## [PROBLEM STATEMENT]
Update the records below by changing every "Image resolution:" to "Screen resolution:", and give them back with nothing else altered.

## [GIVEN RECORDS]
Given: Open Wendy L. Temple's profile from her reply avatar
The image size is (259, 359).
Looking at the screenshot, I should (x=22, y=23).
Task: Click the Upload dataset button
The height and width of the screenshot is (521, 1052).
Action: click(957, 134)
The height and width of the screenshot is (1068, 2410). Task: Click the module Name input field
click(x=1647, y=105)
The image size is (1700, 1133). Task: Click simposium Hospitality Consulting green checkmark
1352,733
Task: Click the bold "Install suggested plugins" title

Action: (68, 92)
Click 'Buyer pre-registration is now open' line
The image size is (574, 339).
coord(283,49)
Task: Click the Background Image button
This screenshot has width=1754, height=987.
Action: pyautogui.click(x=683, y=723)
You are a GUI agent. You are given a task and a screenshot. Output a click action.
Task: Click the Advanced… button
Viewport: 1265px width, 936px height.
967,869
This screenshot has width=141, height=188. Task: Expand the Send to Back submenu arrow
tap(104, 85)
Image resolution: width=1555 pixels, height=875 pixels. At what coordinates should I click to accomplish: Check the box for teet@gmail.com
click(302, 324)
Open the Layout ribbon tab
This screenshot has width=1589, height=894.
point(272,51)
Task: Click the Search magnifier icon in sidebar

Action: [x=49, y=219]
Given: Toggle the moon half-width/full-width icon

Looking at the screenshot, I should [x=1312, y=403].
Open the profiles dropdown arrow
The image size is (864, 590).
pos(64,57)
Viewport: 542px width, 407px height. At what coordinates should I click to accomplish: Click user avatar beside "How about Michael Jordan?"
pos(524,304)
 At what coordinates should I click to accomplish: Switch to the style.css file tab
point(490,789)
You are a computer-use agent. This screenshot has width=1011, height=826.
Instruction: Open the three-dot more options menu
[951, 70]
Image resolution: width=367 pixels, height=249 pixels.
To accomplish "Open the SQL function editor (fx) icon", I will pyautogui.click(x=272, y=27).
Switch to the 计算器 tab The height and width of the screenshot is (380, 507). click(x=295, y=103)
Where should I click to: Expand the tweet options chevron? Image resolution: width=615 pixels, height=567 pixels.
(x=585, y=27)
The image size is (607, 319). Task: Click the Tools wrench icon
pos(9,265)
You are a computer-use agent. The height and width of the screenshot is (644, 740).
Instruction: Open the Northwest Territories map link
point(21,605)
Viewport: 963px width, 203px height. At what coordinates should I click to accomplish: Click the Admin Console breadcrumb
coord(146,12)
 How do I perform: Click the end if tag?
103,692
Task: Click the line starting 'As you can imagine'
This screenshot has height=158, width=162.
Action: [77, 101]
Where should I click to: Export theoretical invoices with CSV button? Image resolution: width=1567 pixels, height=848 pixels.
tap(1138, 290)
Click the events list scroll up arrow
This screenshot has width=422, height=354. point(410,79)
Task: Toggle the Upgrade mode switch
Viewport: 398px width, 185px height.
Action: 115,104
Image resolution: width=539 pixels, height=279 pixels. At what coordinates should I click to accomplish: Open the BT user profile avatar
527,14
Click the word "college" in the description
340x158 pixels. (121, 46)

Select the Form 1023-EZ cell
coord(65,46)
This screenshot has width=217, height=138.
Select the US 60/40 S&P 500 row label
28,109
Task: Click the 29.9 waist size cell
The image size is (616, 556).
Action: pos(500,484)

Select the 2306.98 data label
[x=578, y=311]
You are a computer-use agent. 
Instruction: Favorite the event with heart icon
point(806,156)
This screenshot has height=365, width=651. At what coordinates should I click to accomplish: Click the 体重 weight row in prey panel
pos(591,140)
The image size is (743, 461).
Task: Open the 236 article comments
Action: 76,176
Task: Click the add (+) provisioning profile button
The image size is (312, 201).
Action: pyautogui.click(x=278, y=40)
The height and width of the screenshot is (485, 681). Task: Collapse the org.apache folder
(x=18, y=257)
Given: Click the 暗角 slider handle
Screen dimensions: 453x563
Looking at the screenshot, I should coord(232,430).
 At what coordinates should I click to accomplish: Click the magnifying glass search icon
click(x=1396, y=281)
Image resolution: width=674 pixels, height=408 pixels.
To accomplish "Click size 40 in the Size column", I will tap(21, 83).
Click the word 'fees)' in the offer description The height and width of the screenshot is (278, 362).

## [COMPLETED TASK]
Given: Open Wendy L. Temple's profile from her reply avatar
The image size is (259, 359).
Looking at the screenshot, I should (x=22, y=23).
Task: Click the Upload dataset button
The height and width of the screenshot is (521, 1052).
Action: click(957, 134)
The height and width of the screenshot is (1068, 2410). Task: Click the module Name input field
click(x=1647, y=105)
The image size is (1700, 1133). Task: Click simposium Hospitality Consulting green checkmark
1352,733
Task: Click the bold "Install suggested plugins" title

Action: (68, 92)
Click 'Buyer pre-registration is now open' line
The image size is (574, 339).
coord(283,49)
Task: Click the Background Image button
This screenshot has width=1754, height=987.
Action: pyautogui.click(x=683, y=723)
You are a GUI agent. You are given a task and a screenshot. Output a click action.
Task: Click the Advanced… button
Viewport: 1265px width, 936px height.
967,869
This screenshot has width=141, height=188. Task: Expand the Send to Back submenu arrow
tap(104, 85)
Screen resolution: width=1555 pixels, height=875 pixels. At what coordinates should I click to accomplish: Check the box for teet@gmail.com
click(302, 324)
Open the Layout ribbon tab
This screenshot has width=1589, height=894.
point(272,51)
Task: Click the Search magnifier icon in sidebar

Action: [x=49, y=219]
Given: Toggle the moon half-width/full-width icon

Looking at the screenshot, I should [x=1312, y=403].
Open the profiles dropdown arrow
The image size is (864, 590).
pos(64,57)
Viewport: 542px width, 407px height. At what coordinates should I click to accomplish: Click user avatar beside "How about Michael Jordan?"
pos(524,304)
 At what coordinates should I click to accomplish: Switch to the style.css file tab
point(490,789)
You are a computer-use agent. This screenshot has width=1011, height=826.
Instruction: Open the three-dot more options menu
[951, 70]
Screen resolution: width=367 pixels, height=249 pixels.
To accomplish "Open the SQL function editor (fx) icon", I will pyautogui.click(x=272, y=27).
Switch to the 计算器 tab The height and width of the screenshot is (380, 507). click(x=295, y=103)
Where should I click to: Expand the tweet options chevron? Screen resolution: width=615 pixels, height=567 pixels.
(x=585, y=27)
The image size is (607, 319). Task: Click the Tools wrench icon
pos(9,265)
You are a computer-use agent. The height and width of the screenshot is (644, 740).
Instruction: Open the Northwest Territories map link
point(21,605)
Viewport: 963px width, 203px height. At what coordinates should I click to accomplish: Click the Admin Console breadcrumb
coord(146,12)
 How do I perform: Click the end if tag?
103,692
Task: Click the line starting 'As you can imagine'
This screenshot has height=158, width=162.
Action: [77, 101]
Where should I click to: Export theoretical invoices with CSV button? Screen resolution: width=1567 pixels, height=848 pixels.
tap(1138, 290)
Click the events list scroll up arrow
This screenshot has width=422, height=354. point(410,79)
Task: Toggle the Upgrade mode switch
Viewport: 398px width, 185px height.
Action: 115,104
Screen resolution: width=539 pixels, height=279 pixels. At what coordinates should I click to accomplish: Open the BT user profile avatar
527,14
Click the word "college" in the description
340x158 pixels. (121, 46)

Select the Form 1023-EZ cell
coord(65,46)
This screenshot has width=217, height=138.
Select the US 60/40 S&P 500 row label
28,109
Task: Click the 29.9 waist size cell
The image size is (616, 556).
Action: pos(500,484)

Select the 2306.98 data label
[x=578, y=311]
You are a computer-use agent. 
Instruction: Favorite the event with heart icon
point(806,156)
This screenshot has height=365, width=651. At what coordinates should I click to accomplish: Click the 体重 weight row in prey panel
pos(591,140)
The image size is (743, 461).
Task: Open the 236 article comments
Action: 76,176
Task: Click the add (+) provisioning profile button
The image size is (312, 201).
Action: pyautogui.click(x=278, y=40)
The height and width of the screenshot is (485, 681). Task: Collapse the org.apache folder
(x=18, y=257)
Given: Click the 暗角 slider handle
Screen dimensions: 453x563
Looking at the screenshot, I should coord(232,430).
 At what coordinates should I click to accomplish: Click the magnifying glass search icon
click(x=1396, y=281)
Screen resolution: width=674 pixels, height=408 pixels.
To accomplish "Click size 40 in the Size column", I will tap(21, 83).
Click the word 'fees)' in the offer description The height and width of the screenshot is (278, 362).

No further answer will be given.